CCB/U4 Topic 1 Cyber threats in Cloud Computing
- Data breaches. The risk of a data breach is not unique to cloud computing, but it consistently ranks as a top concern for cloud customers.
- Human error. According to Jay Heiser, research vice president at Gartner, “Through 2020, 95% of cloud security failures will be the customer’s fault.”
- Data loss with no backup. An accident or catastrophe can lead to the permanent loss of customer data unless there are measures in place to back up that data.
- Insider threats. A recent research report noted, “53% of organizations surveyed confirmed insider attacks against their organization.”
- DDoS attacks. Distributed denial-of-service attacks pose significant risks to cloud customers and providers, including lengthy service outages, reputational damage, and exposure of customer data.
- Insecure APIs.
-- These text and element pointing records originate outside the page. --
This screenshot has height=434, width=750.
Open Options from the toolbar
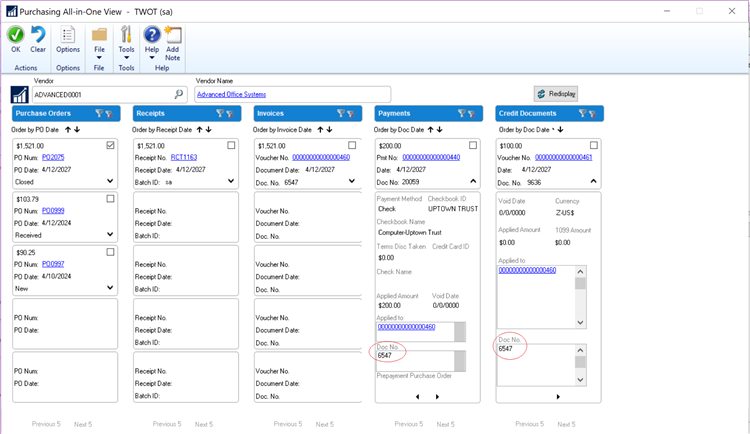pyautogui.click(x=68, y=36)
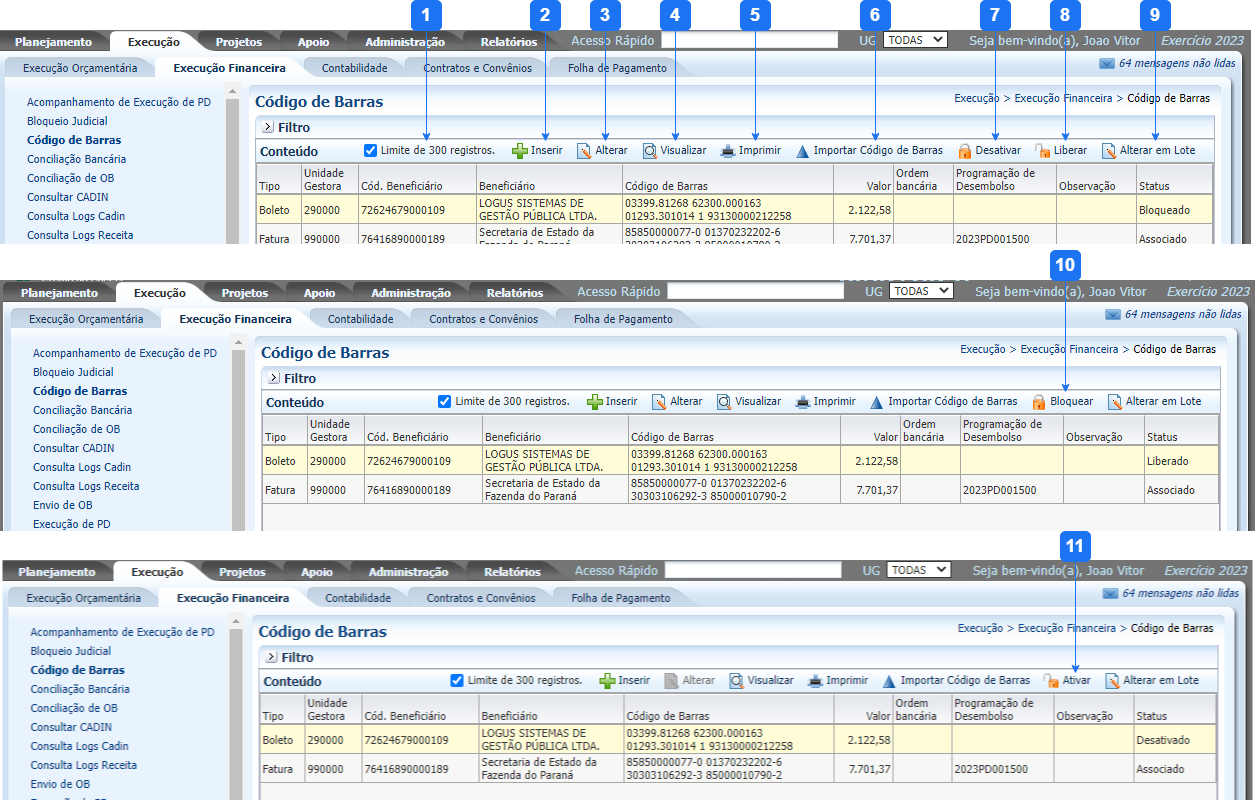
Task: Select the row with status Desativado
Action: click(700, 740)
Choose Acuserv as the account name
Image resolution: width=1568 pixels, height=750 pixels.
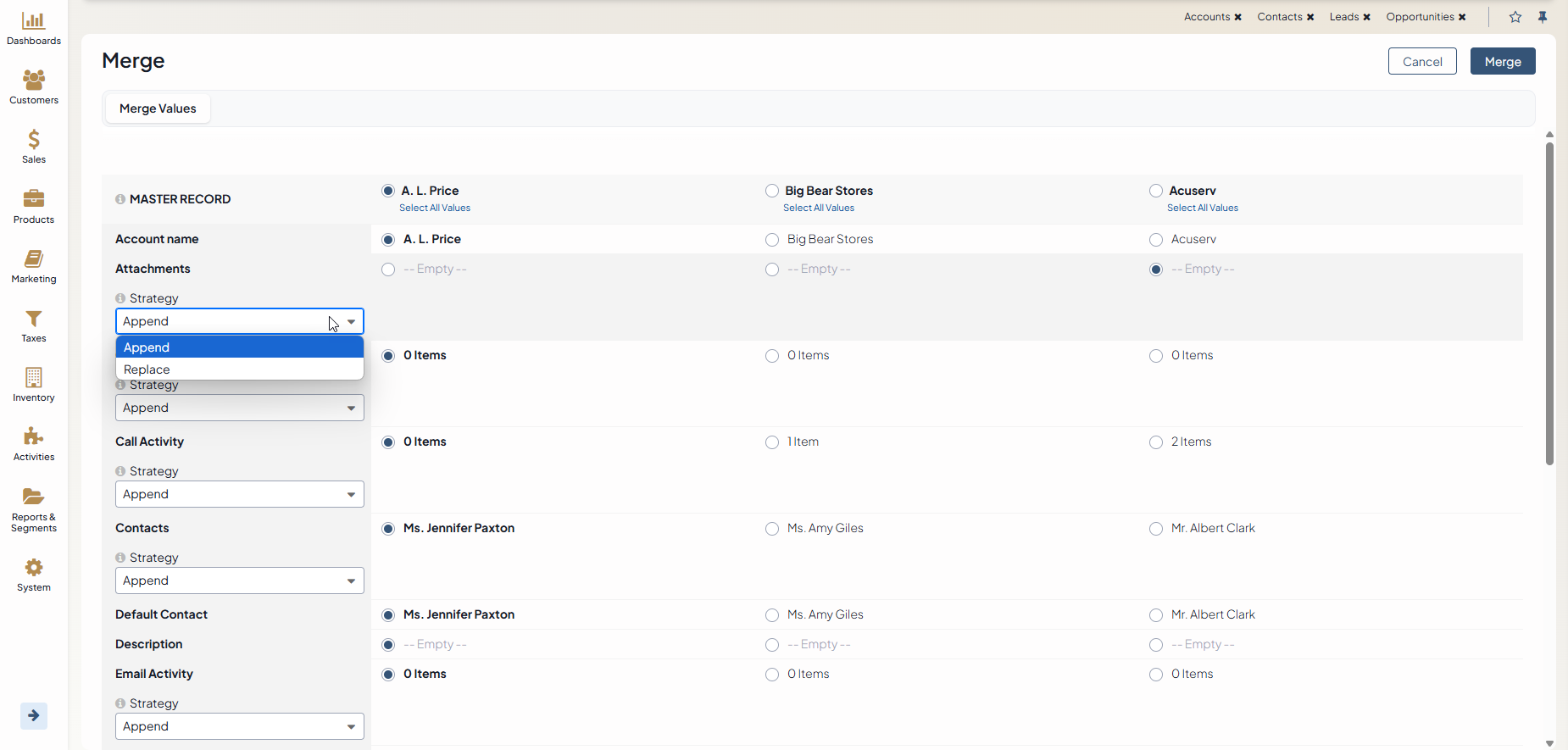point(1156,240)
As the public “front door” to your application, an API is likely to be the initial entry point for attackers. Use pen testing to uncover security weaknesses in the APIs you use.
- The multitenancy nature of the cloud (where customers share computing resources) means shared memory and resources may create new attack surfaces for malicious actors.
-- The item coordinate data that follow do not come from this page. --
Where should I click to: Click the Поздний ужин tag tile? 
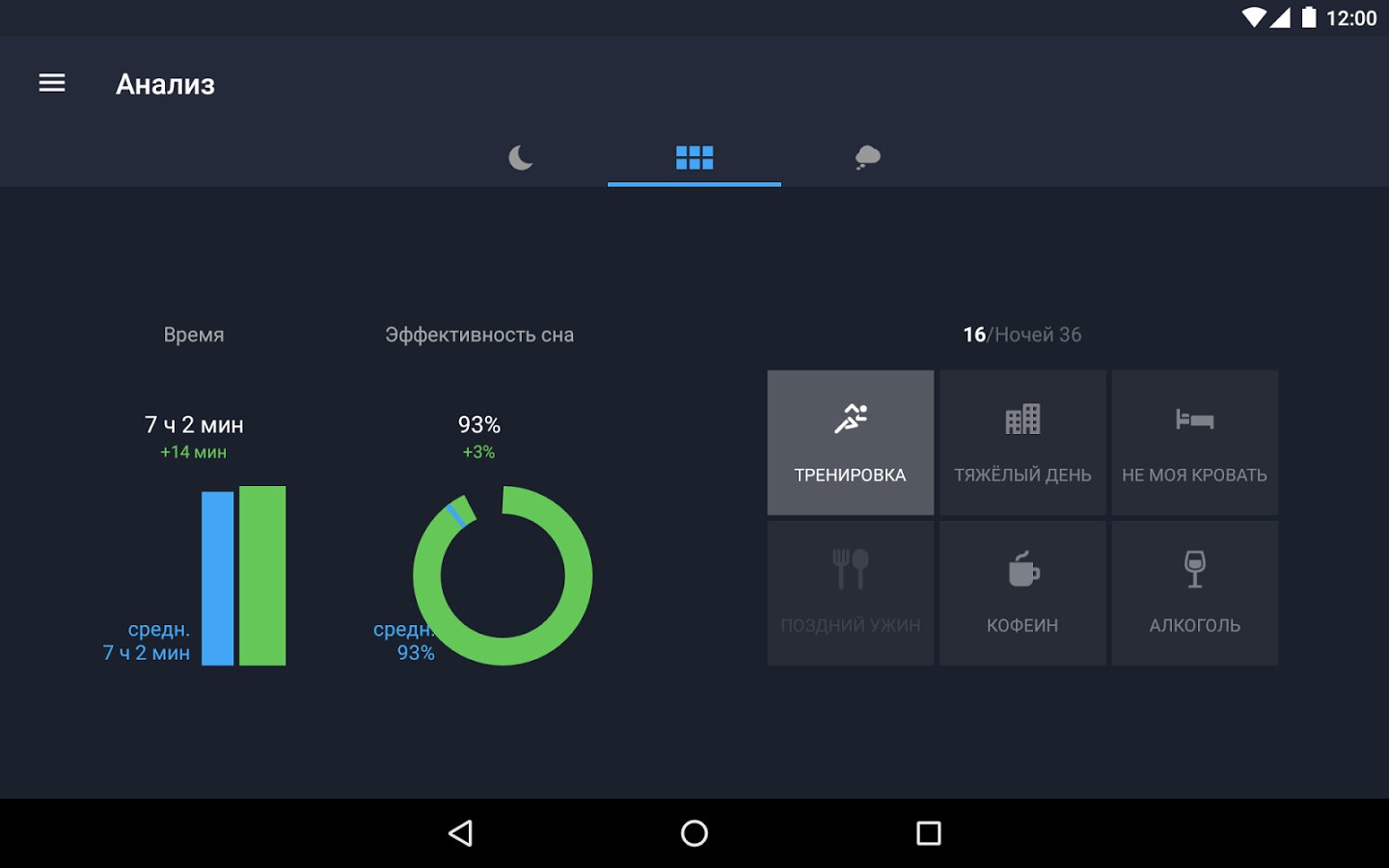pos(850,593)
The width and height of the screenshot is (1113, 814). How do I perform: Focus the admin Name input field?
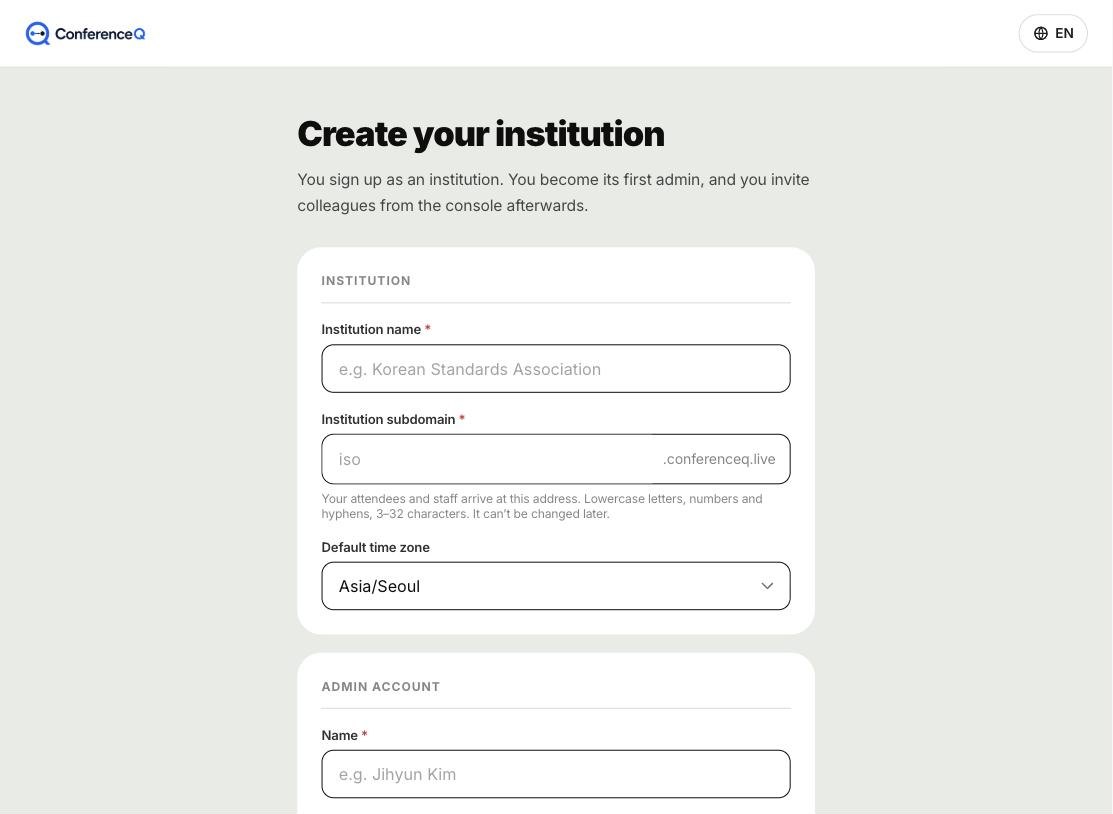pyautogui.click(x=556, y=774)
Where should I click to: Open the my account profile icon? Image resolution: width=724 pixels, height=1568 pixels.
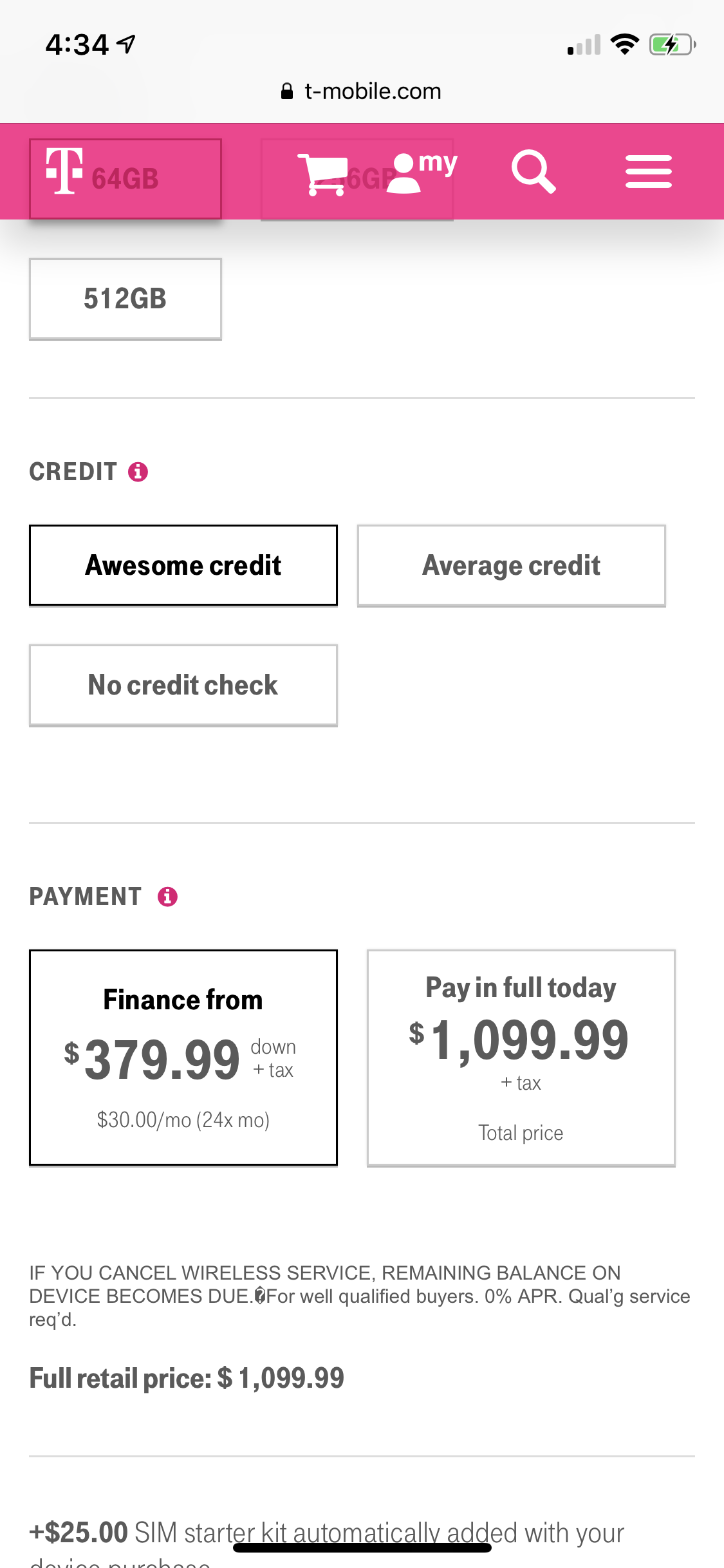(x=422, y=172)
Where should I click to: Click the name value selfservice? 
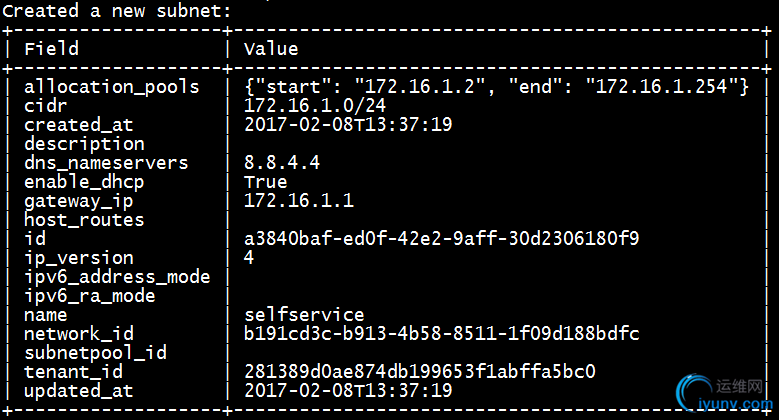pyautogui.click(x=304, y=315)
- Account hijacking. Using stolen credentials, attackers may gain access to critical areas of cloud computing services, compromising the confidentiality, integrity, and availability of those services.
- Advanced persistent threats. Many advanced persistent threat groups not only target cloud environments but use public cloud services to conduct their attacks.
- Spectre & Meltdown. Attackers can exploit Meltdown to view data on virtual servers hosted on the same hardware, potentially disastrous for cloud computing hosts. Spectre is even worse—harder to exploit, but harder to fix too.